Problem statement: Copy out each line of the data that contains "badge".

Excerpts from a dataset:
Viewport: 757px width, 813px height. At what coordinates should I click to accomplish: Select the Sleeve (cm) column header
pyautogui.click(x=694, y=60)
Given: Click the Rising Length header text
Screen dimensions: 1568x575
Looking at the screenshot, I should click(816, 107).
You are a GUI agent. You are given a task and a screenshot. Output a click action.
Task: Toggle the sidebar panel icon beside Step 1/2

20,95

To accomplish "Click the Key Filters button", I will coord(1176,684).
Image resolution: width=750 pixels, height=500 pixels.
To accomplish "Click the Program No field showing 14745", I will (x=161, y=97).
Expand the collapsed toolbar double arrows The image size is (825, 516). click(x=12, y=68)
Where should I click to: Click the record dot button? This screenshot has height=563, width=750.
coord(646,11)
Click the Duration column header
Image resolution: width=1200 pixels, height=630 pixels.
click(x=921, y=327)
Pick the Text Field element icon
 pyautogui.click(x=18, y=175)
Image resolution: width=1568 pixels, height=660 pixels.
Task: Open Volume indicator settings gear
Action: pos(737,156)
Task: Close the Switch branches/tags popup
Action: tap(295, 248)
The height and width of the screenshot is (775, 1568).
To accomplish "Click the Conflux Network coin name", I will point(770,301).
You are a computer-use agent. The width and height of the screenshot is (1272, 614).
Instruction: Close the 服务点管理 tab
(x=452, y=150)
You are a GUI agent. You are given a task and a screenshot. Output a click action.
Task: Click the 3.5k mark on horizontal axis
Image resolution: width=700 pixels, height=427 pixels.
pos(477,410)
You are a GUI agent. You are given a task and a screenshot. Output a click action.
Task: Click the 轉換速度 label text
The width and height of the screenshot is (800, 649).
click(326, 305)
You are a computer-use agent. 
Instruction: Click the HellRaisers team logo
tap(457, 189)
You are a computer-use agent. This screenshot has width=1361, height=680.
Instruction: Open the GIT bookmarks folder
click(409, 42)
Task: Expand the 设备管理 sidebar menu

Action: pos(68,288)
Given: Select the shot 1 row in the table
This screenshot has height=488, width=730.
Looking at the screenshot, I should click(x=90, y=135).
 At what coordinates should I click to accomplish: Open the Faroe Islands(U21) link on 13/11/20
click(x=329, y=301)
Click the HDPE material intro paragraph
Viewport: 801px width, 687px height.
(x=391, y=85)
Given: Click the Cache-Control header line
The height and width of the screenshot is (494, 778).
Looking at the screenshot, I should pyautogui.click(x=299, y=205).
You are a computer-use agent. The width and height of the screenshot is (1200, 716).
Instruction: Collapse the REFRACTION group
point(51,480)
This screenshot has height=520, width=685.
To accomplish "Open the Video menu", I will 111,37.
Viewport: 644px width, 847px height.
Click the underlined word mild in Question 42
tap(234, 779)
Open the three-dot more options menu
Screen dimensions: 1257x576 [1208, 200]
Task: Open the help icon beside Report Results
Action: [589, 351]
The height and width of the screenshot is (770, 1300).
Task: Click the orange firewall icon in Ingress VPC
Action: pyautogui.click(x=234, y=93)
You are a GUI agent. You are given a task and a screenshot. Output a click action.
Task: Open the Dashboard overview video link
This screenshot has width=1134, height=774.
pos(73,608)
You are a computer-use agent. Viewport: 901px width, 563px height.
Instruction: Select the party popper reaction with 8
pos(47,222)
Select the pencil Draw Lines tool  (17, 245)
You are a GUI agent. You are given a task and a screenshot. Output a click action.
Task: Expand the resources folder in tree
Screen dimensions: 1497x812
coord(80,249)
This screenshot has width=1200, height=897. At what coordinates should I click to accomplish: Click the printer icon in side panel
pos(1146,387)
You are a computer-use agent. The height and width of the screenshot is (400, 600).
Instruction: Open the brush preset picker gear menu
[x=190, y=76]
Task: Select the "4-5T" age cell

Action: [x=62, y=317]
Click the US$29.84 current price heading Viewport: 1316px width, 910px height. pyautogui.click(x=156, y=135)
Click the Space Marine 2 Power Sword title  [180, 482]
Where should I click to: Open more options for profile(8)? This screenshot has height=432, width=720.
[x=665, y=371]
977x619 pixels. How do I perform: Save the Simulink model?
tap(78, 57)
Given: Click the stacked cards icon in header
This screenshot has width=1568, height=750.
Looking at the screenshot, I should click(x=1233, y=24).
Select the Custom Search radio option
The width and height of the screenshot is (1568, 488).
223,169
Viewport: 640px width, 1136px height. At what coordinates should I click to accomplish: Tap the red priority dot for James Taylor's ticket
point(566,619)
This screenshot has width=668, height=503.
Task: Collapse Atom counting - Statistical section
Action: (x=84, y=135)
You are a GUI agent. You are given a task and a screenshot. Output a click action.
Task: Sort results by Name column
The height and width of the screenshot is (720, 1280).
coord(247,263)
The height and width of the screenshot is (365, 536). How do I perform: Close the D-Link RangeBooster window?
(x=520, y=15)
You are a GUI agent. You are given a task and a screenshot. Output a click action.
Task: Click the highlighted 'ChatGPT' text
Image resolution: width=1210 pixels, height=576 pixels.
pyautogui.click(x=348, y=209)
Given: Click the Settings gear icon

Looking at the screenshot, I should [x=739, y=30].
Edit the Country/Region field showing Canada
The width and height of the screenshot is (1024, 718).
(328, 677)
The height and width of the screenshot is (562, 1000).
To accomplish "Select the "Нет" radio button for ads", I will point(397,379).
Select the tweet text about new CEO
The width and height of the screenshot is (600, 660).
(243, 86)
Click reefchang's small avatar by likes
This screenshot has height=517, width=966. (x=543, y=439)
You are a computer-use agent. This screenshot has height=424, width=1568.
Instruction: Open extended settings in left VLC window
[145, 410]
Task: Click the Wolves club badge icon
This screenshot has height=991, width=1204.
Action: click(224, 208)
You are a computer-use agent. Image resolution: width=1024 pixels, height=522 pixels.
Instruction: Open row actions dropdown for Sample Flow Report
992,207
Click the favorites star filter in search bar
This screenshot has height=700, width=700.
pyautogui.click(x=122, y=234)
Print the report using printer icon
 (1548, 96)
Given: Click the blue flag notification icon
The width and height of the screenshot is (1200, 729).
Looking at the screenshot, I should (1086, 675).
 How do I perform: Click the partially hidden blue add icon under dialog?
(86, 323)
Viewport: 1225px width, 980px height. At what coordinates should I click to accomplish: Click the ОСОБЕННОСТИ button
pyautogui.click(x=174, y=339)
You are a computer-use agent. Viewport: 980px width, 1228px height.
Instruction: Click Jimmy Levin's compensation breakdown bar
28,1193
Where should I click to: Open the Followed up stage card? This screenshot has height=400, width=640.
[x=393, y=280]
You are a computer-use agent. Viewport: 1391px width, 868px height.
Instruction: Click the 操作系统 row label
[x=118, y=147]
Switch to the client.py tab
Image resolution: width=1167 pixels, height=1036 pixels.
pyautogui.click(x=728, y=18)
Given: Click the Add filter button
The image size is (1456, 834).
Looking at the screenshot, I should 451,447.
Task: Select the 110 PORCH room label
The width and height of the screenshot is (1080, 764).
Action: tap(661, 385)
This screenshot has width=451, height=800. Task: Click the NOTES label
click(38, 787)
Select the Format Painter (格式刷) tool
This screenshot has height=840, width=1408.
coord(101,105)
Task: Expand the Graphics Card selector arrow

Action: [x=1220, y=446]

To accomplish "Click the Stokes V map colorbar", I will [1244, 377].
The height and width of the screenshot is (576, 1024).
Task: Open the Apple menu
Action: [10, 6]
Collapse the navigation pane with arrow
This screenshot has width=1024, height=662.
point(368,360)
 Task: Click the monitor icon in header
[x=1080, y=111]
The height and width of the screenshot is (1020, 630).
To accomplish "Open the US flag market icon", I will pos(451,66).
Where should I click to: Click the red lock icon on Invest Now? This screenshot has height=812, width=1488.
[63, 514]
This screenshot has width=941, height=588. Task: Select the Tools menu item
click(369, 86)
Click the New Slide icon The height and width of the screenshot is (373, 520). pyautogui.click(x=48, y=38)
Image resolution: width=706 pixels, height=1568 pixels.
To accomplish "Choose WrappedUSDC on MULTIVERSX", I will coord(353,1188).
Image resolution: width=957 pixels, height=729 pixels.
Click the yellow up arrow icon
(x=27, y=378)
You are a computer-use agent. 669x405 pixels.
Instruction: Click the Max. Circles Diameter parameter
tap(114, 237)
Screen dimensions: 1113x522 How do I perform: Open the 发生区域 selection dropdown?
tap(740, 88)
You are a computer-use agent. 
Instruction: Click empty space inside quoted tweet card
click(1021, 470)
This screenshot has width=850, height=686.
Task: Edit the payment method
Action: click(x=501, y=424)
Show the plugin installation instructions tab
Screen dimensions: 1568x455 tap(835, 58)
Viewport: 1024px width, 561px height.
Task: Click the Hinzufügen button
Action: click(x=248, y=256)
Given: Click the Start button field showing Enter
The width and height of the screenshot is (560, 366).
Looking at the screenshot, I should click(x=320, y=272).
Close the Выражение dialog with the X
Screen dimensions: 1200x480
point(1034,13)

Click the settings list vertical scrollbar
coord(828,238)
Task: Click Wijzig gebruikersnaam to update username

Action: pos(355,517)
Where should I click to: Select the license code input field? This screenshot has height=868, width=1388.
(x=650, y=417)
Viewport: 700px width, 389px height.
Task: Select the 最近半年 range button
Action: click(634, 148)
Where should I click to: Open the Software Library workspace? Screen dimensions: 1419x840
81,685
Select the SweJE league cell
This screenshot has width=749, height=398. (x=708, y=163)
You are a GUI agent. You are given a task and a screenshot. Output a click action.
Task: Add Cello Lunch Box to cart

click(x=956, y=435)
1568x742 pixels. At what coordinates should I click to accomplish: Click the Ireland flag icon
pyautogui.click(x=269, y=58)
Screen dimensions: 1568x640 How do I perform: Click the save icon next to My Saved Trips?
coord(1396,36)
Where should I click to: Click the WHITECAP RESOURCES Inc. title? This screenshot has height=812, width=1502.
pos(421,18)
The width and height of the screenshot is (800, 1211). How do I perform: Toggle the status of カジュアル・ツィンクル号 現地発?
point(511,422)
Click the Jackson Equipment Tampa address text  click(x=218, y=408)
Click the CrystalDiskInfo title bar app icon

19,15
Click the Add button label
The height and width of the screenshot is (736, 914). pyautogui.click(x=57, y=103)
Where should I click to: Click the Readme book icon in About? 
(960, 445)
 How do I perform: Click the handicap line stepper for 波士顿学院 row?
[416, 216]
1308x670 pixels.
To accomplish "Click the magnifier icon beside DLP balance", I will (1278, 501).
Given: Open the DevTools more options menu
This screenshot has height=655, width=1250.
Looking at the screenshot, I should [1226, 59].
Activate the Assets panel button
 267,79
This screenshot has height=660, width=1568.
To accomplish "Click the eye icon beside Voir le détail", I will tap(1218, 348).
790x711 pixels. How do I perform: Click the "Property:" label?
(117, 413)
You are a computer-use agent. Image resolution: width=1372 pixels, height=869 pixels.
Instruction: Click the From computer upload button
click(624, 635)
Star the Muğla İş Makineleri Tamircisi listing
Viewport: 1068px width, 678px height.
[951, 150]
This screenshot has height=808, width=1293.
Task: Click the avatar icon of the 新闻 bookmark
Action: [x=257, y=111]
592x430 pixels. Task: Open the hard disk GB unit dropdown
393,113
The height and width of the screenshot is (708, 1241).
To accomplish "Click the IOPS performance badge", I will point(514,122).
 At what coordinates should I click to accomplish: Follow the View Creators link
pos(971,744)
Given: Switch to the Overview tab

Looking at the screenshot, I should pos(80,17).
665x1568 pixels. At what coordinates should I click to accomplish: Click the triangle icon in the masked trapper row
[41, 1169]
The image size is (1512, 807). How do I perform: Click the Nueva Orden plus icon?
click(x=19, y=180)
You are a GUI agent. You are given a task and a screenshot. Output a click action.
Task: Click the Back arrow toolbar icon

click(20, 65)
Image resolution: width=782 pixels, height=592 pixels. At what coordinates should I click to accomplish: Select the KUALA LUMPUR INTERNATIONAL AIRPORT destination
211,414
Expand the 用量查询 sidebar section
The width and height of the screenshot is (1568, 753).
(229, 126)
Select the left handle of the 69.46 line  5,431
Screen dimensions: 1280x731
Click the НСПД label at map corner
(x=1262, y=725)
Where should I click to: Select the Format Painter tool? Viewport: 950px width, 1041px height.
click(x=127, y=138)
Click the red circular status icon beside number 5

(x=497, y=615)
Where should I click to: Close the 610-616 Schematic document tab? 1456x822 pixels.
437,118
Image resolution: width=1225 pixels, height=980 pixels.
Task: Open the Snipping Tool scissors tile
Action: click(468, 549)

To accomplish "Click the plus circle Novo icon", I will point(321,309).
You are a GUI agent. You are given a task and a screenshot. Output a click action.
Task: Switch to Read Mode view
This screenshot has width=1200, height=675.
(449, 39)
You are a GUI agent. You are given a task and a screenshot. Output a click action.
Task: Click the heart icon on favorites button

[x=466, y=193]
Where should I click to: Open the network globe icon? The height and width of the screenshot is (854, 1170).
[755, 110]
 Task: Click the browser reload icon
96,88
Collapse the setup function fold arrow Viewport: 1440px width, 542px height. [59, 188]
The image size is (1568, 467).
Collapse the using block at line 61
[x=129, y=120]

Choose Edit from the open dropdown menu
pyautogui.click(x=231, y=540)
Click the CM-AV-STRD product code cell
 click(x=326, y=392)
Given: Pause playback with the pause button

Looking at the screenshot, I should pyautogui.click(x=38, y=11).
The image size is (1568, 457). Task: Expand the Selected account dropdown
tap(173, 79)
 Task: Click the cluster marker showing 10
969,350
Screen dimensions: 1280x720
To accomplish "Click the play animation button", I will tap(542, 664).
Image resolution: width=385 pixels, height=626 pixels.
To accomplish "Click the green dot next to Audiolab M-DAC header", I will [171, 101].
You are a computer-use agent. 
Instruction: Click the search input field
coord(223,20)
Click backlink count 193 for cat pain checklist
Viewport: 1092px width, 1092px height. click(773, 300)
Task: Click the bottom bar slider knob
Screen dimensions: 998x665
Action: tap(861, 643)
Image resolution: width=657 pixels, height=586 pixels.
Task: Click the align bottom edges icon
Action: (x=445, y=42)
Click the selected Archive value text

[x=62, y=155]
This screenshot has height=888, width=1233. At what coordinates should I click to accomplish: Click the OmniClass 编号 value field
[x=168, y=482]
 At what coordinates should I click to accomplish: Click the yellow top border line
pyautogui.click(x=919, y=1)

Exercise response:
Task: Click the Wolves club badge icon
To accomplish "Click the IOPS performance badge", I will point(514,122).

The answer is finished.